It became very clear to me that my current approach of googling
tutorials, guides and solutions is a wildly inadequate approach to learn
Maven. Mainly because all of those are either far too basic for "real
life" projects, or because they assume prior knowledge that I don't yet
have.
So, I am looking to buy a good book to methodically learn all I need
about Maven.
Because of how I learn best I would like to find a book that uses the
following as its presentation approach:
* It must be gradual, starting from the assumption that I know nothing
and only learn what is taught in the book.
* New concepts must include sample code that I can type and test,
either complete code or as an extension to a previous example.

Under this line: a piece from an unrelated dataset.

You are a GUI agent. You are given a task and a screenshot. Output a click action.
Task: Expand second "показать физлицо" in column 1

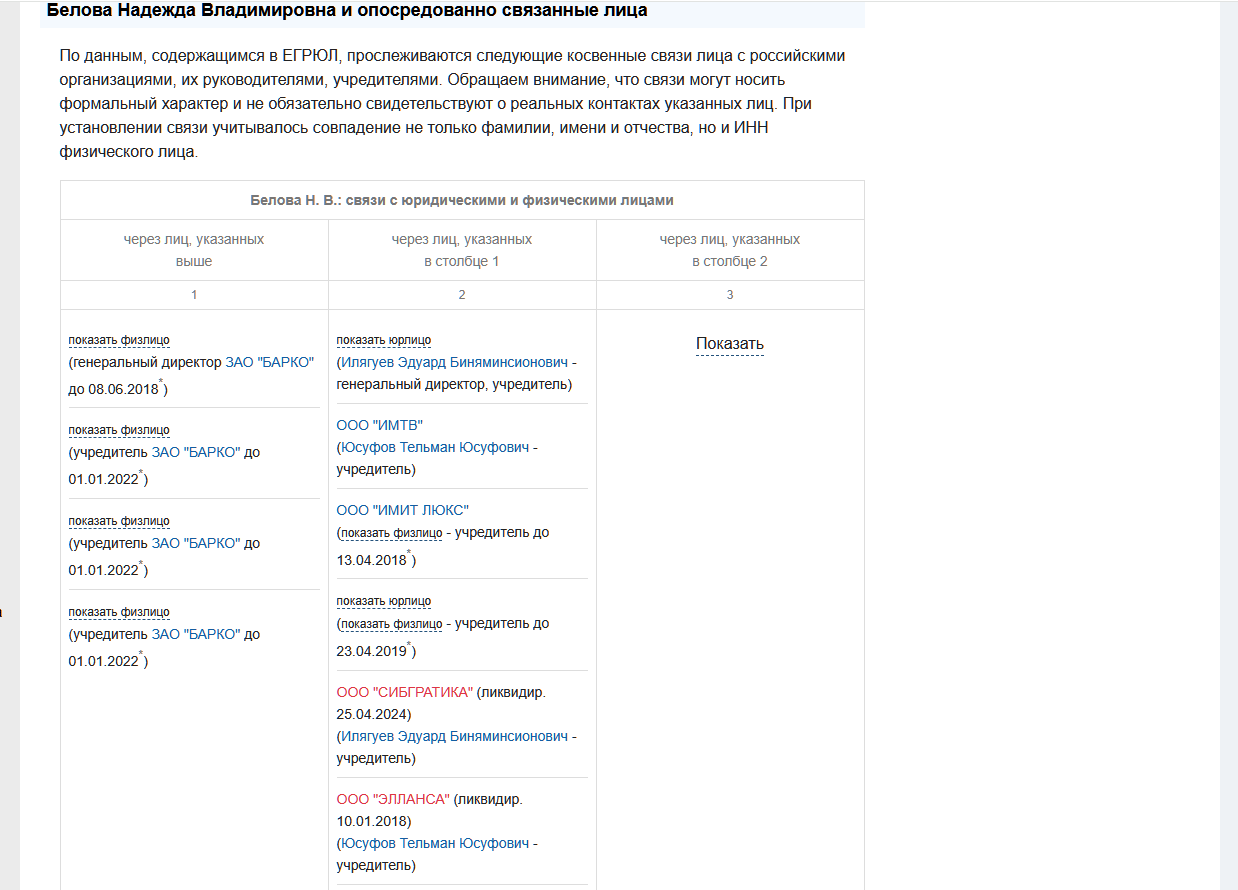tap(119, 430)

Absolutely no "loose snippets" that assume prior knowledge (for
example this is what makes most formal Spring documentation
completely useless to me, as I often can't follow it to a complete
functioning solution, and I had similar but not as severe issues
with the formal Apache Maven documentation).
* The end of each chapter must have exercises that I can code and run
to test my understanding, with the ability to download the solution
from a website in those cases when my code fails to function correctly.
* Not essential but it would be ideal if the book was available in
electronic form and readable through an ebook reader that functions
on a Microsoft Surface tablet (Windows 10/11) and remembers the last
page I read (even better if position syncs between the tablet and my
desktop so that I can continue reading on either).
If _you learned Maven from a book that matches at least the first 3
criteria_, please recommend it. I'd greatly appreciate it.